I am also seeing same Issue
I managed to fix the issue with errors in "Analytics" tab.
First, I managed to replicate the issue with a bit of Python code:
from opensearchpy import OpenSearch
host = '<YOUR_OPEN_SEARCH_HOST>'
port = 443
auth = ('admin', '<YOUR_ADMIN_PASSWORD>')
client = OpenSearch(
hosts=[{'host': host, 'port': port}],
http_compress=True,
http_auth=auth,
use_ssl=True
)
response = client.search(
body={
"aggs": {
"by_browserId": {
"terms": {
"field": "browserId",
},
}
}
},
index='datahub_usage_event'
)
print(response)
It returned the exact same error as reported, and the error message was suggesting the answer:
Text fields are not optimised for operations that require per-document field data like aggregations and sorting, so these operations are disabled by default. Please use a keyword field instead. Alternatively, set fielddata=true on [browserId] in order to load field data by uninverting the inverted index. Note that this can use significant memory.]
The OpenSearch documentation is clear about it:
By default, OpenSearch doesn’t support aggregations on a text field. Because text fields are tokenized, an aggregation on a text field has to reverse the tokenization process back to its original string and then formulate an aggregation based on that. This kind of an operation consumes significant memory and degrades cluster performance.
While you can enable aggregations on text fields by setting the fielddata parameter to true in the mapping, the aggregations are still based on the tokenized words and not on the raw text.
So, I decided to turn fielddata to true for browserId in the following way:
curl -XPUT --insecure -u 'admin:<PASSWORD>' '<OPENSEARCH_HOST_AND_PORT>/datahub_usage_event/_mapping' -H 'Content-Type: application/json' -d '{ "properties": { "browserId": { "type": "text", "fielddata": true } } }'
The answer to it was:
{"acknowledged":true}
and after this action the "Analytics" tab started to work without errors.
The only question now is: do we want to fix it in DataHub, so it works for OpenSearch users out of the box?
datahub-elasticsearch-setup-job worked for me.
- I deleted index from aws open search
atul.atri@C02FD3A3MD6M iac-datahub-db % curl -X DELETE "https://<opensearch-url>/datahub_usage_event?pretty"
{
"acknowledged" : true
}%
- Set the following in datahub helm chart values.yaml. And re install the datahub helm chart
elasticsearchSetupJob:
extraEnvs:
- name: USE_AWS_ELASTICSEARCH
value: "true"
Although, analytics tab is still failing to load.

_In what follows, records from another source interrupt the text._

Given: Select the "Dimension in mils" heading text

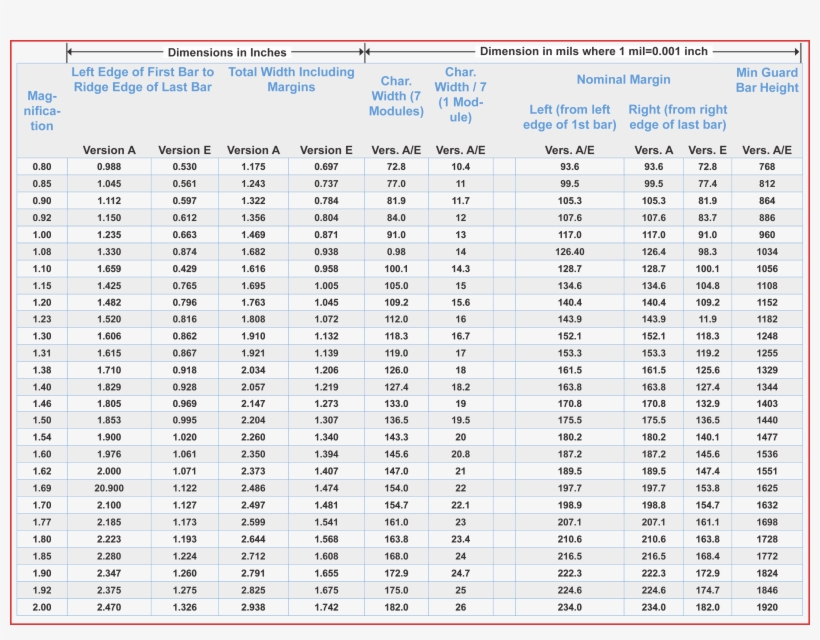Looking at the screenshot, I should 593,52.
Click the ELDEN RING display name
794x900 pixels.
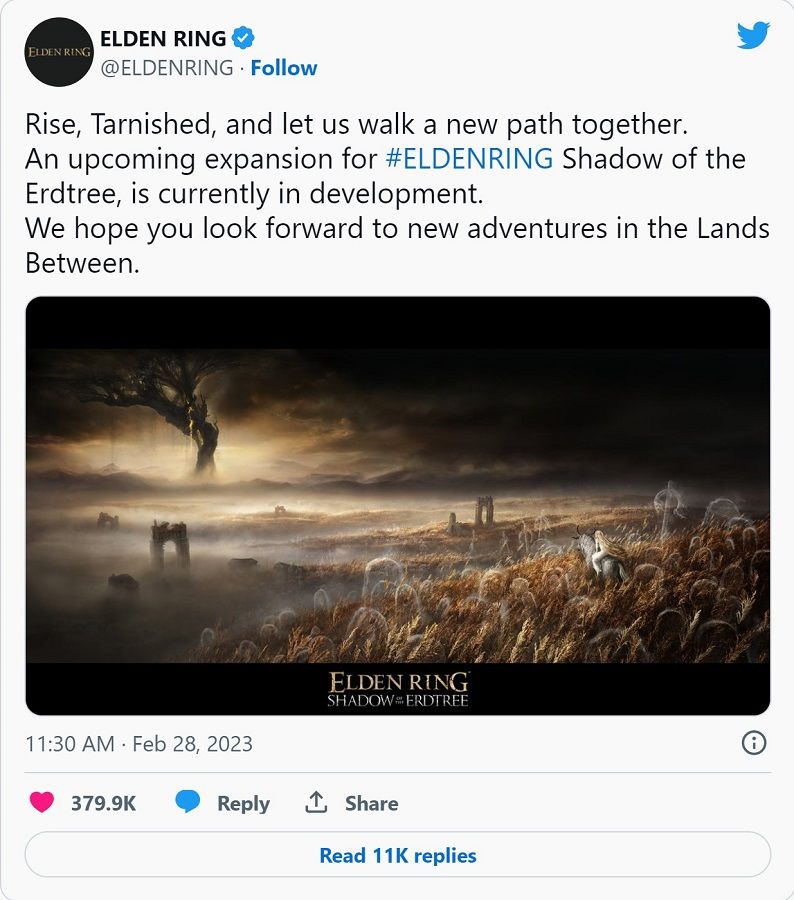click(164, 38)
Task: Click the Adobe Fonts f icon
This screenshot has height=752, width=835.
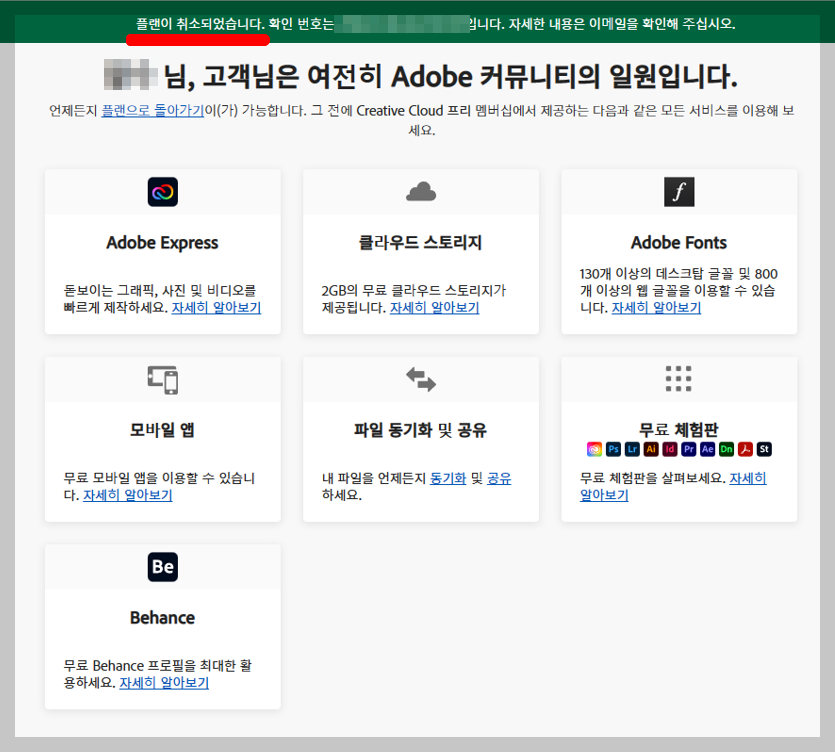Action: (679, 191)
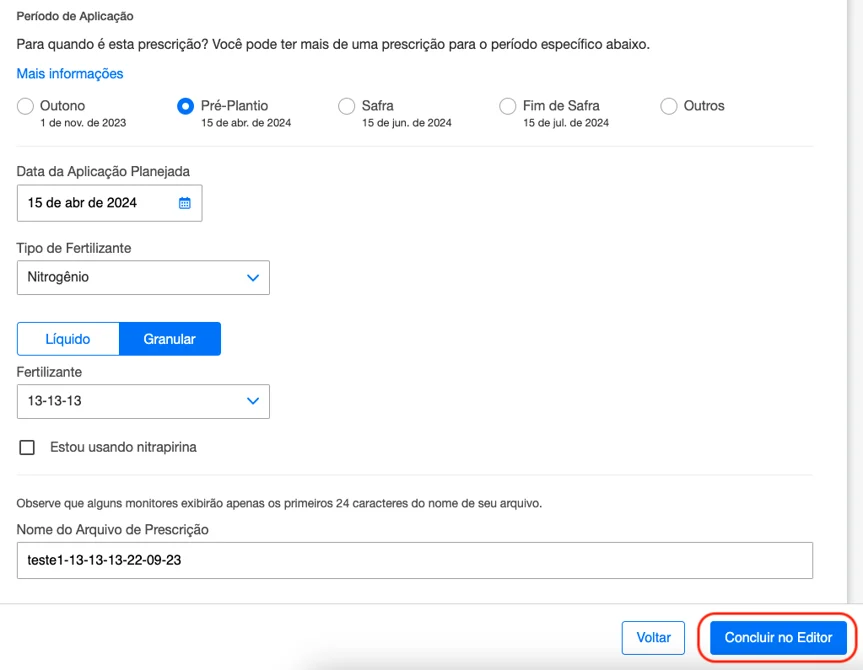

I also had set fielddata to true. and after that analytics tab started working
atul.atri@C02FD3A3MD6M iac-datahub % curl -XPUT 'https://<opensearch-url>/datahub_usage_event/_mapping' -H 'Content-Type: application/json' -d '{ "properties": { "browserId": { "type": "text", "fielddata": true } } }'
{"acknowledged":true}%
Hello @wojtekwalczak
Hopefully this PR: https://github.com/datahub-project/datahub/pull/5502 will solve the situation in the future. We will be merging it soon!
Related to https://github.com/datahub-project/datahub/issues/5376
This issue is stale because it has been open for 30 days with no activity. If you believe this is still an issue on the latest DataHub release please leave a comment with the version that you tested it with. If this is a question/discussion please head to https://slack.datahubproject.io. For feature requests please use https://feature-requests.datahubproject.io
This issue was closed because it has been inactive for 30 days since being marked as stale.